Bir yaşamı, bir duruşu bir anda değiştirmek mümkün mü?
Yani mecnun bir anda masalı bozarak kıyafetlerini yırtabilir mi? El âleme rezil olup, temaşaya son verebilir mi? Sen kendinden sıyrılıp, tüm bunları düşünmeden yaşayabilir misin?
İnsanları, konumları en önemlisi parayı boş verip sadece kendin olabilir misin? 
Zor değil mi?

Biraz şizofrenik midir bilmem ama ben ve ben tatlı tatlı sohbet ederiz çoğu zaman… Bir yanım sıyrılıp gitmekten kendine ait olmaktan yanadır diğer yanım hadi oradan faturalar der…

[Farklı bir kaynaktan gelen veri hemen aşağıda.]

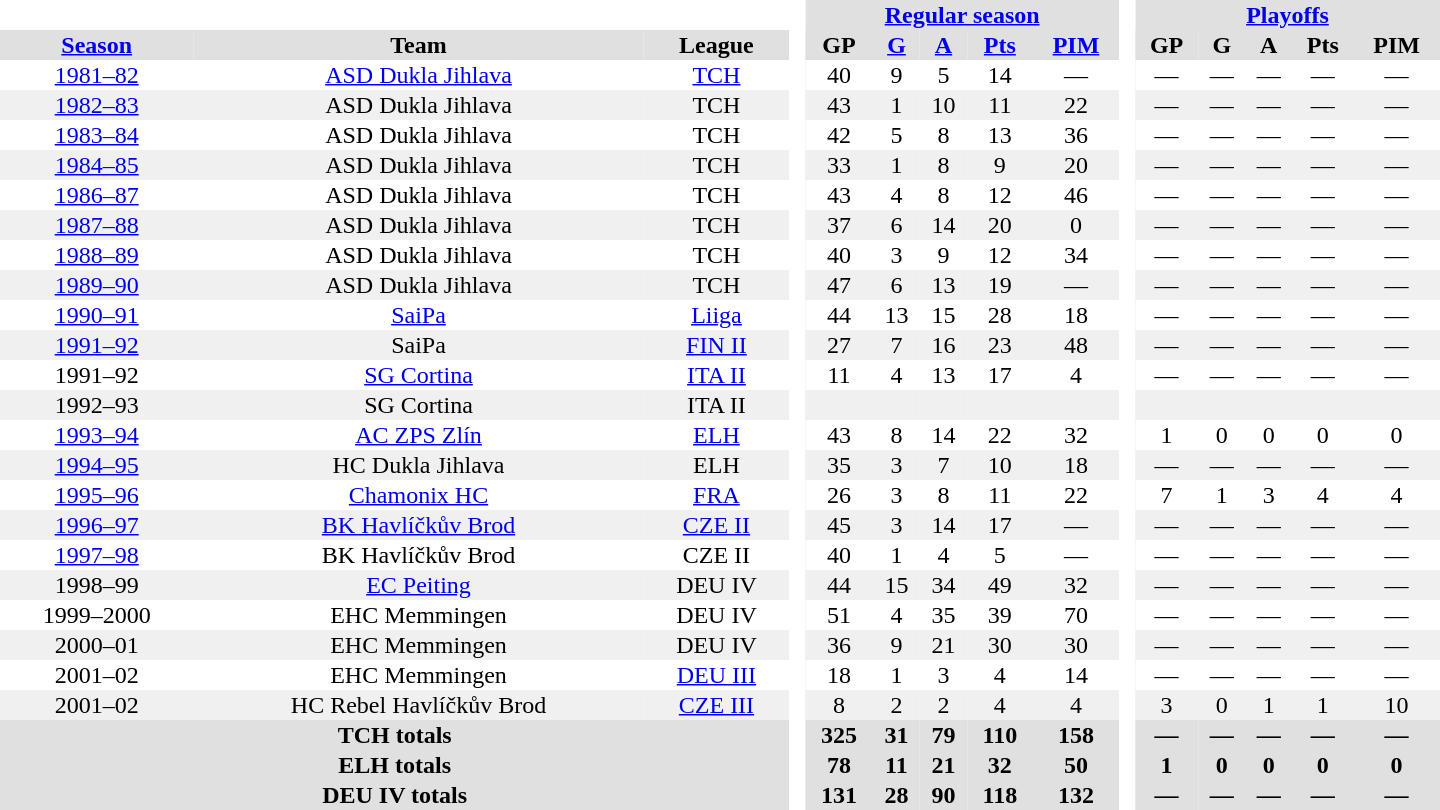
110 (1000, 735)
HC Dukla Jihlava (418, 465)
131 (839, 795)
1989–90 (96, 285)
118 (1000, 795)
Liiga (717, 315)
EC Peiting (418, 585)
1990–91 (96, 315)
1994–95 (96, 465)
78 (839, 765)
51 (839, 615)
DEU IV totals (394, 795)
1987–88 (96, 225)
19 (1000, 285)
16 (944, 345)
23 (1000, 345)
FIN II (717, 345)
Team (418, 45)
50 (1076, 765)
132 (1076, 795)
37 (839, 225)
79 (944, 735)
Regular season (962, 15)
HC Rebel Havlíčkův Brod (418, 705)
1988–89 (96, 255)
AC ZPS Zlín (418, 435)
325 (839, 735)
1993–94 (96, 435)
1986–87 (96, 195)
1981–82 (96, 75)
2000–01 (96, 645)
31 (896, 735)
48 (1076, 345)
DEU III (717, 675)
League (717, 45)
Chamonix HC (418, 495)
42 (839, 135)
CZE III (717, 705)
49 (1000, 585)
90 (944, 795)
1997–98 (96, 555)
Season (96, 45)
1996–97 (96, 525)
39 (1000, 615)
27 (839, 345)
1995–96 (96, 495)
Playoffs (1288, 15)
ELH totals (394, 765)
158 (1076, 735)
1982–83 (96, 105)
FRA (717, 495)
47 (839, 285)
1999–2000 (96, 615)
33 (839, 165)
1984–85 (96, 165)
26 (839, 495)
1992–93 (96, 405)
1998–99 (96, 585)
46 (1076, 195)
TCH totals (394, 735)
45 (839, 525)
1983–84 (96, 135)
70 (1076, 615)
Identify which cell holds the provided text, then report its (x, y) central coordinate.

Sadece ben değilim bu… Bazen biriyle tevafuk eder yaşam…
Dök içini demek gelir içimden, bu sen değilsin… Sonra derim ki hadsizlik etme bir insanı ailesi, arkadaşları ve kendi tanımıyor da sen mi tanıyorsun… Hele de tanımadan…  Dök içini saki’n olma…

Kim açabilir ki insanın içerden kilitlediği kapılarını kendinden başka…
Yaşamın sadık hizmetkârlarıyız neticede hepimiz… Her gün yaptığımız şeyleri yaparız… Yine, yine ve yine…
Pazarda temaşadır ömrümüz…

Bazen sıra senin masalında olur, bazen bir başkasının masalında…
İçinden neler geçiyor, gönlün neler istiyor… Konuş cevap ver… İnsanın gözü bazen sadece hayallerini görür ve hayaller hayal kırıklıkları ile doludur… Her gün birileri sorar nasılsın diye… Verdiğimiz cevapta sorulan soru kadar otomatik ve durumu açıklamaktan uzaktır… Ne soru sizi sorar, ne de cevap sizsinizdir…
İyisinizdir…
Mesele dünyayı görünce kim olduğunu unutmamak, kendine eziyet etmemek… Kendine bağladığın prangaları çıkarmak…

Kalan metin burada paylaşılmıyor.